Code used for Submit/Run operation

class Solution {
    public int majorityElement(int[] nums) {
        return majorityElement(nums, 0, nums[0]);
    }

    private int majorityElement(int[] nums, int index, int num) {
        int curCount = 0;
        for (int i = index; i < nums.length; i++) {
            if (nums[i] == num) {
                curCount++;
            } else {
                curCount--;
            }
            if (curCount < 0) {
                return majorityElement(nums, i, nums[i]);
            }
        }
        return num;
    }
}

Expected behavior

Should return 1, but returns 4.

Screenshots

No response

Additional context

No response

sangam9170 commented 3 weeks ago

// The majority element in an array is defined as the element that occurs more than n/2 times, // where n is the total number of elements.

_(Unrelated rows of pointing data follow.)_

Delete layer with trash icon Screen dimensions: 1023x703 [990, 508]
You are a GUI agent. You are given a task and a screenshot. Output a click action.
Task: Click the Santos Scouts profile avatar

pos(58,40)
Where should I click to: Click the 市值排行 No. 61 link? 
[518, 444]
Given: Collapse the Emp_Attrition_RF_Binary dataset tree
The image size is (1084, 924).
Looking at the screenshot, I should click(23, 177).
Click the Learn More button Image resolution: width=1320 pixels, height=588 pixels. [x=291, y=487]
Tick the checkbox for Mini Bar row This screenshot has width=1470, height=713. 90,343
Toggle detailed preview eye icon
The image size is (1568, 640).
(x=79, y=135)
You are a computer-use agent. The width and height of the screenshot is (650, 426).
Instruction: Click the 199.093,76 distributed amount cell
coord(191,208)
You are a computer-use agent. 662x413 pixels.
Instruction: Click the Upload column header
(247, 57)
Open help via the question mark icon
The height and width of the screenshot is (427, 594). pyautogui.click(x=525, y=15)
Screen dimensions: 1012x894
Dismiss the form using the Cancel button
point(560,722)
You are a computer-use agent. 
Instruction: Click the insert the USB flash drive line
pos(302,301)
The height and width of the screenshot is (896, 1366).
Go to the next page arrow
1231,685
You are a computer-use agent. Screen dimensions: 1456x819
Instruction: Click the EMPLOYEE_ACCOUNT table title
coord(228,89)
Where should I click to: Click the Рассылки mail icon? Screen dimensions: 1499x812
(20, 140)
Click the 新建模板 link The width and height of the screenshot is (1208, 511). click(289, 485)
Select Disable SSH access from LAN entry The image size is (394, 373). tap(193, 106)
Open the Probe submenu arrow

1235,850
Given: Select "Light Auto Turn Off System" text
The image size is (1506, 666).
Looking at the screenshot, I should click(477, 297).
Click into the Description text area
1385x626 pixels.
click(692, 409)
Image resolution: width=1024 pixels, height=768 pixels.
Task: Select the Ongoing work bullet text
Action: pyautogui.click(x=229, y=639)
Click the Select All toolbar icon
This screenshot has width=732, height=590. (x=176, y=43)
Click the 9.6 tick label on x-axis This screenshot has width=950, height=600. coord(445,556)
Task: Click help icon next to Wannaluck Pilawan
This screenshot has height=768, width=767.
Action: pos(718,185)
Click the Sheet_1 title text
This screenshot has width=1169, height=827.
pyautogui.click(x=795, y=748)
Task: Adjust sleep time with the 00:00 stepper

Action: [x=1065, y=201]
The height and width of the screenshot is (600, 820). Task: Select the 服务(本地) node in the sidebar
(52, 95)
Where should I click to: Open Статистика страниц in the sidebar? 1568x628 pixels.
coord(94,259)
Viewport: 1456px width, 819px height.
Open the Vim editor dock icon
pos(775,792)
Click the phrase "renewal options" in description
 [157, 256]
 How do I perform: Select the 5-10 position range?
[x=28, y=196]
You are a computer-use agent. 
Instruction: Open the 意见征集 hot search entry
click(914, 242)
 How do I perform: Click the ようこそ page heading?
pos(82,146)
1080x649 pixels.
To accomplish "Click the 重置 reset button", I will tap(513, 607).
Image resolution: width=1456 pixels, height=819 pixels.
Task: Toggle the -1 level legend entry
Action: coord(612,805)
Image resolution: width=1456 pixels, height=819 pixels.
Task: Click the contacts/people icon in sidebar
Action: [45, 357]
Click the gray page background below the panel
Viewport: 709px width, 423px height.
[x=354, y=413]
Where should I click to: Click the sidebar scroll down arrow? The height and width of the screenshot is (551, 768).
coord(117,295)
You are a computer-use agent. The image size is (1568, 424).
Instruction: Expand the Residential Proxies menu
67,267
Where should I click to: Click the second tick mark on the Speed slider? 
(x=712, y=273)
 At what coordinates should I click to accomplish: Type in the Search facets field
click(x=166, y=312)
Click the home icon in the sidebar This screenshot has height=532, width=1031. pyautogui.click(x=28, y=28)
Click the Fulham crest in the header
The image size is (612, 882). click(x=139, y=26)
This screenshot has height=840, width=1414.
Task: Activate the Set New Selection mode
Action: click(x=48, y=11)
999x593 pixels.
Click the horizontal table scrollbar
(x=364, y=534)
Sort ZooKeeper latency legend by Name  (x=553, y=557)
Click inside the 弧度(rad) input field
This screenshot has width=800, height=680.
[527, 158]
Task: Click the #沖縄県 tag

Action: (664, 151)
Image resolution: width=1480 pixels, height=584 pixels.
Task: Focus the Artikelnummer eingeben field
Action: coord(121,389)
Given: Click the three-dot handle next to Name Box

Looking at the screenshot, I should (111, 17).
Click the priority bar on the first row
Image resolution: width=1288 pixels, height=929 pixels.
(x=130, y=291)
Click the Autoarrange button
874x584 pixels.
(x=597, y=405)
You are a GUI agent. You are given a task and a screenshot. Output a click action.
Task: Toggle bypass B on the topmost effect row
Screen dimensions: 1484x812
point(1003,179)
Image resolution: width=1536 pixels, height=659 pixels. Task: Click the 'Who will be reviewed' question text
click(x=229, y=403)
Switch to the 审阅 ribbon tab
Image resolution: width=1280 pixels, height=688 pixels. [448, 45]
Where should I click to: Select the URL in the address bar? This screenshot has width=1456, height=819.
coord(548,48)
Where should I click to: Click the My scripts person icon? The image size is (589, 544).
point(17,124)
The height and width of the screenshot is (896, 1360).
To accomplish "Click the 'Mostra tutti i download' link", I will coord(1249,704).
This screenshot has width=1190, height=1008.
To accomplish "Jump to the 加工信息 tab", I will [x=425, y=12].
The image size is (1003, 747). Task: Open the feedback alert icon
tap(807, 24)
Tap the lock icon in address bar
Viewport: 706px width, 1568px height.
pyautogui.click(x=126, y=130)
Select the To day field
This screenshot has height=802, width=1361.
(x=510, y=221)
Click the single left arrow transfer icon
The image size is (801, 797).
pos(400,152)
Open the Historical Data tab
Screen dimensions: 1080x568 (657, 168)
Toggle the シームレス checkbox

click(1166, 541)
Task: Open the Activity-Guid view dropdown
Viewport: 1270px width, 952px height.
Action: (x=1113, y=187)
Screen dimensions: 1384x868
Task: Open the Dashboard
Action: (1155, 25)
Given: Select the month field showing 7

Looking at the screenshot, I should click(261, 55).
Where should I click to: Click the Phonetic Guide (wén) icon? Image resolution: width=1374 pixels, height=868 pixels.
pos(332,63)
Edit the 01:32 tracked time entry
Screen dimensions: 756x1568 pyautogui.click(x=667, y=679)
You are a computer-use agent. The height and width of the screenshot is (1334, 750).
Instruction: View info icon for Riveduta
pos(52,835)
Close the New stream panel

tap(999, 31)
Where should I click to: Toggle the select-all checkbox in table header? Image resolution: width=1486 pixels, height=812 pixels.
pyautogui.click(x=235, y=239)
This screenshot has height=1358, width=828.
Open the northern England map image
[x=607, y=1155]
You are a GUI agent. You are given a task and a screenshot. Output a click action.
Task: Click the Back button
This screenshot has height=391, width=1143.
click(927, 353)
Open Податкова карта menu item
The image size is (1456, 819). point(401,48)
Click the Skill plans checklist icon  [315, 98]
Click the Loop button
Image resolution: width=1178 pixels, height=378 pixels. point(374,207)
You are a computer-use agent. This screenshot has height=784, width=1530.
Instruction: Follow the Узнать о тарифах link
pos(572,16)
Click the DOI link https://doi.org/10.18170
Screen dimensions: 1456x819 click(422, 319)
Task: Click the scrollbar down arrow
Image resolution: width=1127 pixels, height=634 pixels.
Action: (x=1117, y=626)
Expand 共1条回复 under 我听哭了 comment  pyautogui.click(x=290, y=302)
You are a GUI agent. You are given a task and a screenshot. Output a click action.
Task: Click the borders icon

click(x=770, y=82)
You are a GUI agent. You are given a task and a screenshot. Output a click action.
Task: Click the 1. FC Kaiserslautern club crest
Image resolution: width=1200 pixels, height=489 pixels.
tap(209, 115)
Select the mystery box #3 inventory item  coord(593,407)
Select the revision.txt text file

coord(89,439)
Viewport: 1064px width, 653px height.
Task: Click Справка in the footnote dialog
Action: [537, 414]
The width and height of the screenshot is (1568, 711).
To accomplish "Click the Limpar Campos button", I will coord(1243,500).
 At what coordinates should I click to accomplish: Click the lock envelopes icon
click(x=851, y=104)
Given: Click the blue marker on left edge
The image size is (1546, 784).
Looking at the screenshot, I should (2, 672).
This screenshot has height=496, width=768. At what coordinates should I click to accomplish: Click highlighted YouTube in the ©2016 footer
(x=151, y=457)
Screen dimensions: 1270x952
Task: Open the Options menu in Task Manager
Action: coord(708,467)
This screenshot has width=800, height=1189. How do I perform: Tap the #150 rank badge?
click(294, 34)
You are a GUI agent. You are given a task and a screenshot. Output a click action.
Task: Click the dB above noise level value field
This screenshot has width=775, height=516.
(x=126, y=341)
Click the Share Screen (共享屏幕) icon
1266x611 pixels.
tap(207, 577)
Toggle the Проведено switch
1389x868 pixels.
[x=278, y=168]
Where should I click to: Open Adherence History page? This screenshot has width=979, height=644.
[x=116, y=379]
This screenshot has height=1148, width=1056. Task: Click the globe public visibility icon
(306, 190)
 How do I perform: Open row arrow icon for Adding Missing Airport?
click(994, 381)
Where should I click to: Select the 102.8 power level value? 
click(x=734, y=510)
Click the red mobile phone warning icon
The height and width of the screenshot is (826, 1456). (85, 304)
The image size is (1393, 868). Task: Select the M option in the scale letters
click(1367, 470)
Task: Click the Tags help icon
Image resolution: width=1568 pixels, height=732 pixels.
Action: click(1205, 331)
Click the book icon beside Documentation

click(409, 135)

In the given test case {1, 2, 1, 3, 1, 2, 1, 3, 4, 4, 4}, // there is no element that satisfies this condition, making this test case invalid for the task // of finding a majority element. // // Additionally, the code has a critical flaw: it assumes that a majority element always exists. // It returns the element that ends up being the majority candidate at the end of the traversal, // but this candidate may not actually appear more than n/2 times in the array. // As a result, the code can produce incorrect results for arrays that do not contain a true majority element.

blyiu commented 3 weeks ago

Oh shoot right I totally forgot about the > n/2 requirement!